Print everything in the records exactly. Leave the pictures out.

_ENTRIES SUPPLIED_
_ _ _ _

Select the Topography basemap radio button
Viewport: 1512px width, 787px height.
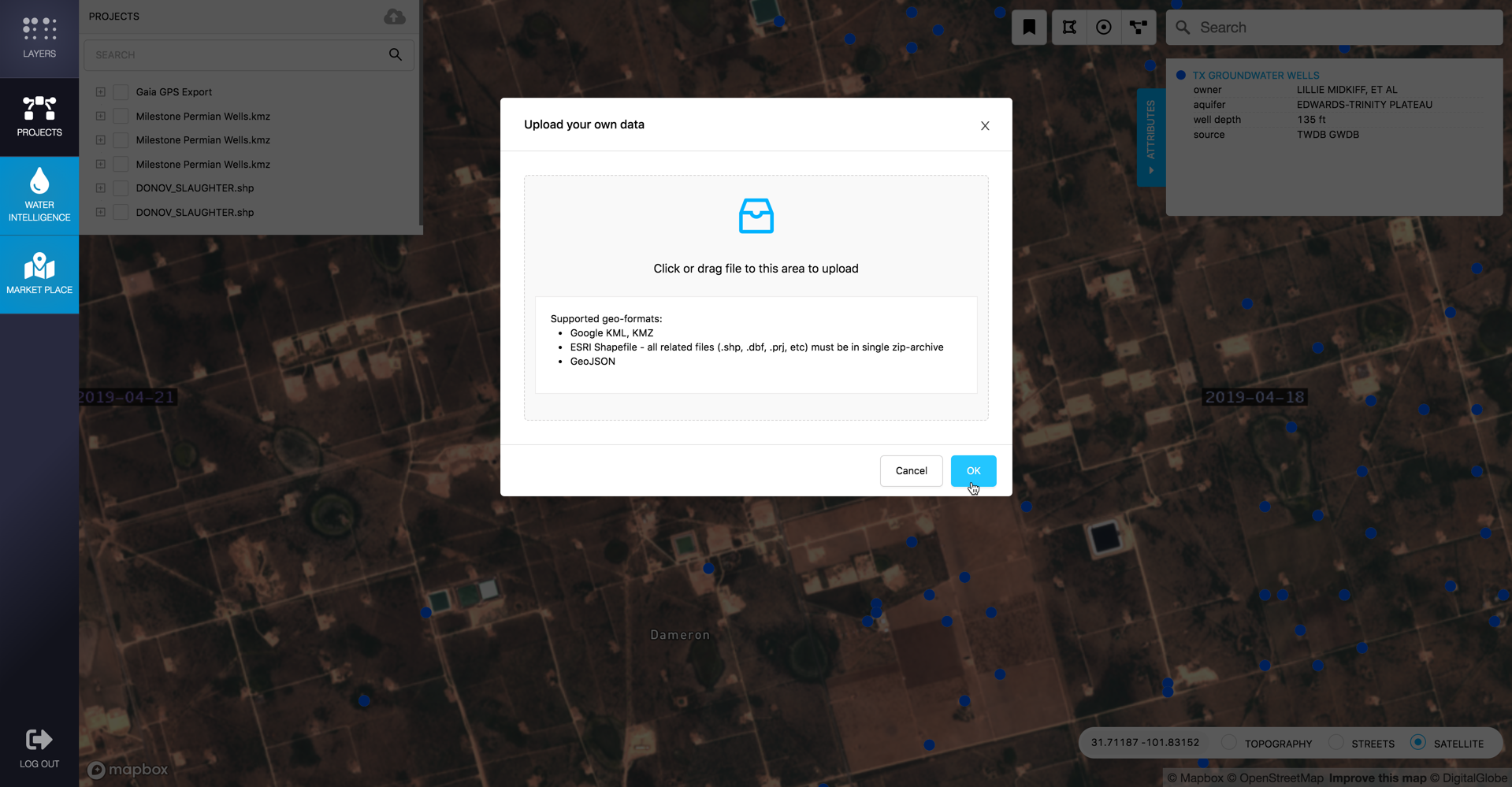tap(1228, 742)
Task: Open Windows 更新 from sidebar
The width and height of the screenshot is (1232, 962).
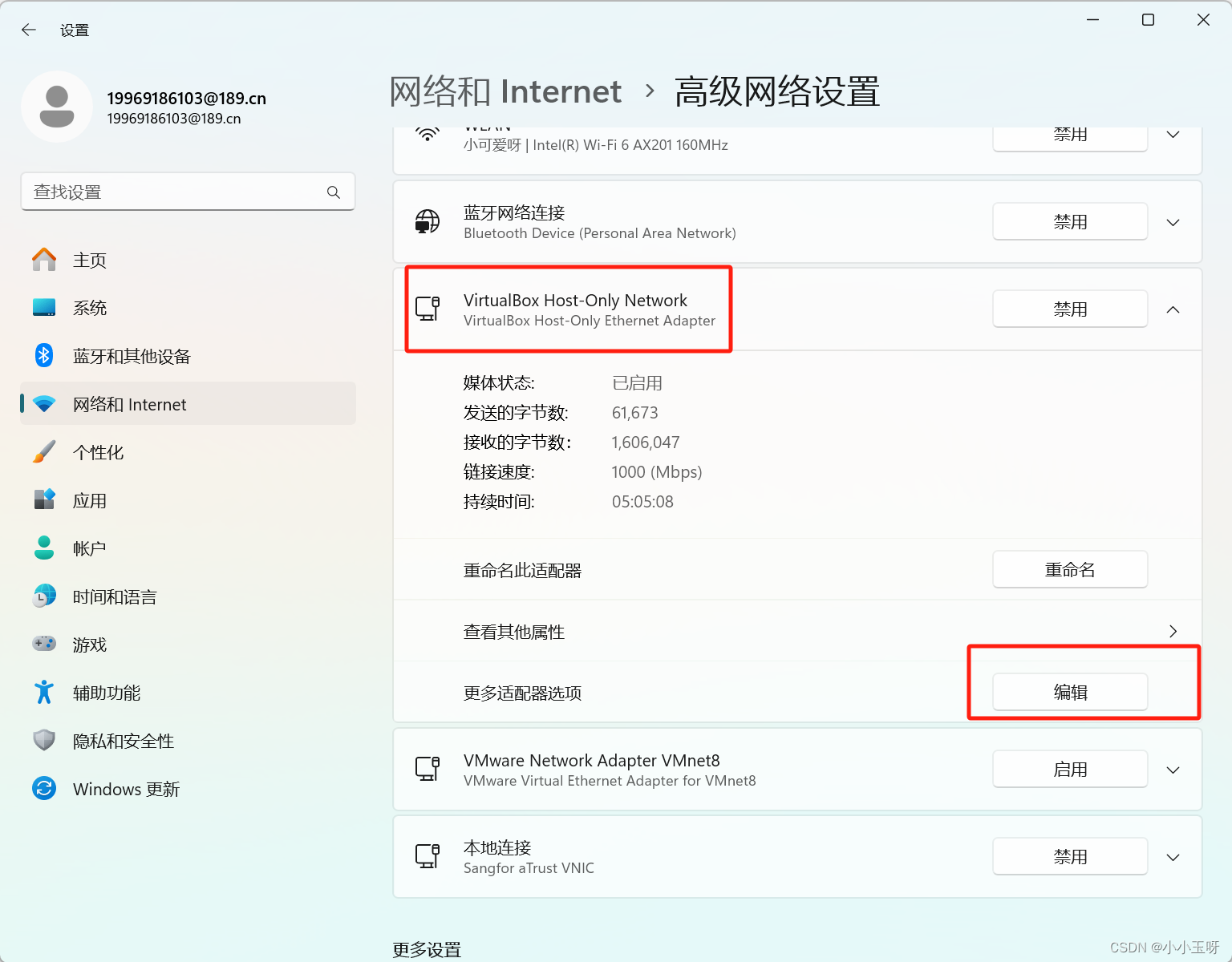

_ _ _ _

_ANSWER SPACE_
Select the Topography basemap radio button
Viewport: 1512px width, 787px height.
tap(1228, 742)
Task: Open Windows 更新 from sidebar
The width and height of the screenshot is (1232, 962).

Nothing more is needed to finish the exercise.